Under pressure, Melka gave up the chairmanship and took up the position of managing director in September. Early backer Constantine Conticas became chairman, while Nicolas Van Broekhoven, another shareholder, and Tim O’Neill became non-executives. But the internal wrangling between Melka, the board and the shareholders came a time when United Cacao desperately needed to raise cash.

Like many early-stage ventures, it was not generating profits or sales and was dependent on fresh capital flowing in. And the rift meant raising this cash, either through a rights issue or bond issuance, was all but impossible, as no one could seem to agree on anything.

In January, the Nomad, Strand Hanson, resigned. It is rare for this happen and not a decision Strand Hanson would have taken lightly. “It was a judgement call,” said one insider. “The Nomad was clearly aware of fractions within the company and had to get involved. And if the Nomad sees fundamental issues that it doesn’t believe can be resolved it has to make a decision.”

A day later, Melka and two other board members left the company. A month later, unable to find a replacement Nomad, the shares were cancelled.

So what happens now? Retail shareholders have no option but to wait and see. The current board, Conticas and non-executive directors Van Broekhoven and O’Neill, are attempting to raise cash to keep the company afloat. So far they have raised $700,000, but this a fraction of what is needed.

United Cacao burns cash fast in its day-to-day operations and has a mountain of debt. It has been scaling back in Peru. But even if United Cacao can find the money it needs to keep going, it is unlikely that shareholders, certainly the original ones, will get their money back.

One shareholder said: “Many investors were good friends and had done well out of Asian Plantations. I had no qualms putting money into United Cacao. Dennis was a good guy and the biggest shame here is the breakdown in relationships."

So is this a warning to ordinary investors about the perils of punting on the Aim market? Yes and no. In its 22 years, the Aim has allowed small growth companies access to funding and raised their profiles, while giving ordinary investors access to companies they might not otherwise been able to gain exposure to. While the investment risks are higher because of the nature of the companies, the potential returns are greater.

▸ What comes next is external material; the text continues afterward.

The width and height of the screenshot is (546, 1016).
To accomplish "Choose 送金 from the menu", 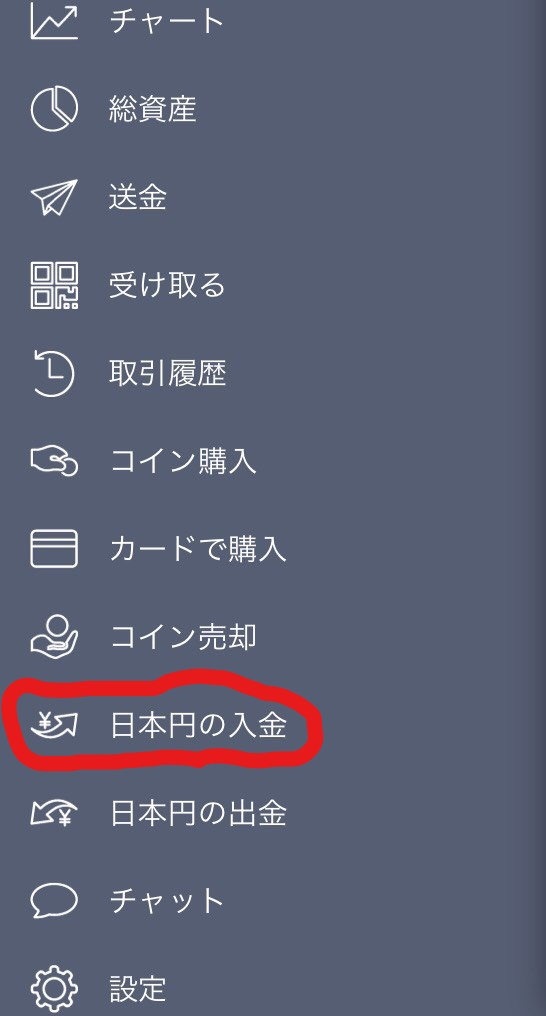I will click(x=138, y=197).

While Aim companies have to abide by the same regulatory rules governing main market companies – levels of transparency and disclosure are broadly the same – there are some key differences. When a company is admitted to the Aim, for instance, the process is less prescriptive than on the main market, says Marcus Stuttard, head of Aim at the London Stock Exchange.

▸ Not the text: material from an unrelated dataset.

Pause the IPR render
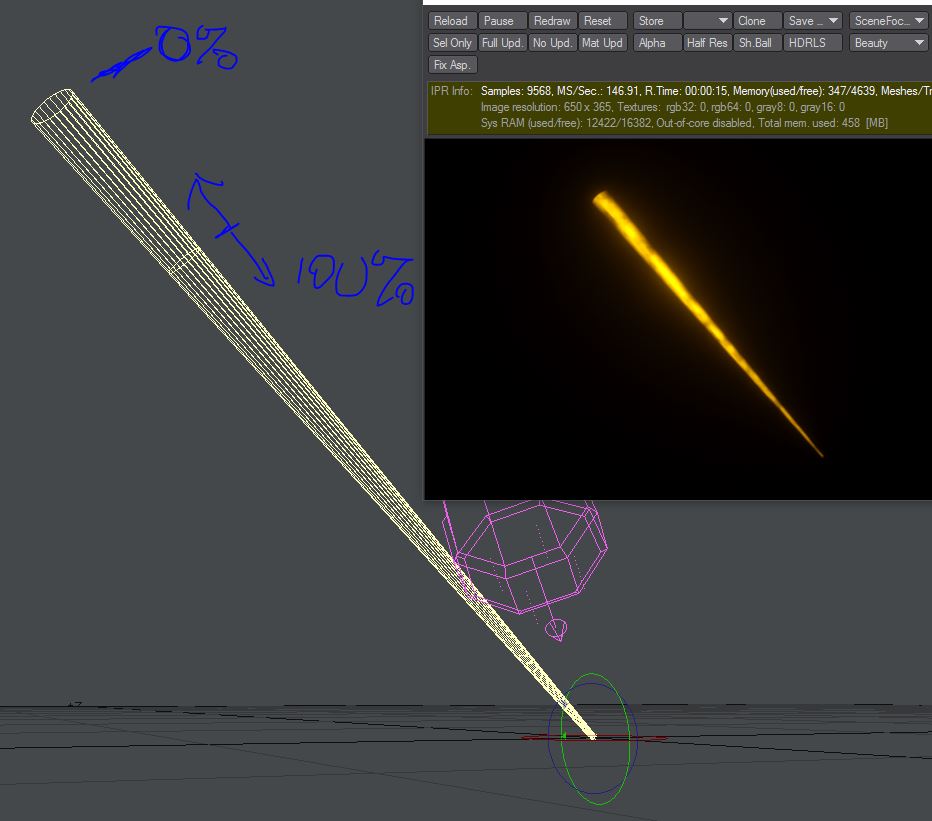502,21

“They (the rules) tend to be more principle-based, whereas rules on the main market are more detailed,” he says. “But Aim investors expect and receive the same level of transparency and regulation. If you compared an Aim admission document to a main market prospectus, for example, all main components are there in both.”

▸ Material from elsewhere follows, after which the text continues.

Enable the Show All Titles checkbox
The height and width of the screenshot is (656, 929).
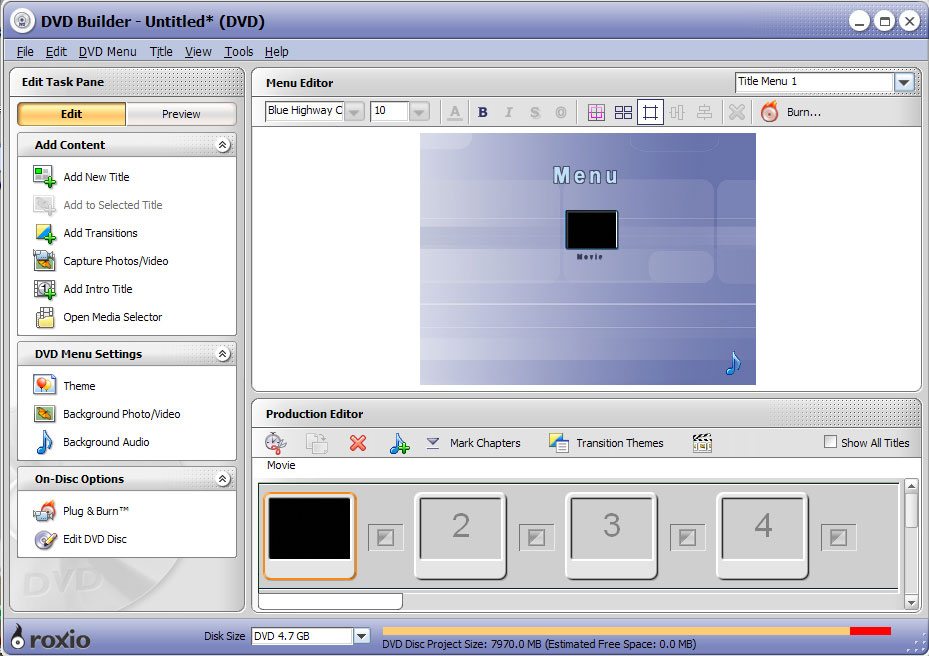[x=829, y=441]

The Aim market has also enjoyed proportionally fewer cancellations than the main market over the past six years. Figures from the Financial Conduct Authority show that between 2010 and 2016, just 662 companies had their shares de-listed on the Aim. Some 42pc were de-listed because of insolvency, financial difficulty, the resignation of a Nomad or because shares had been suspended for more than six months.

As for the problems with United Cacao, “sometimes, it’s just a perfect storm”, says one person close to the company, speaking on condition of anonymity. Nevertheless, the trees on United Cacao’s plantations have not stopped growing and the land has not been taken away, so there’s still a glimmer of hope that the business will pull itself together.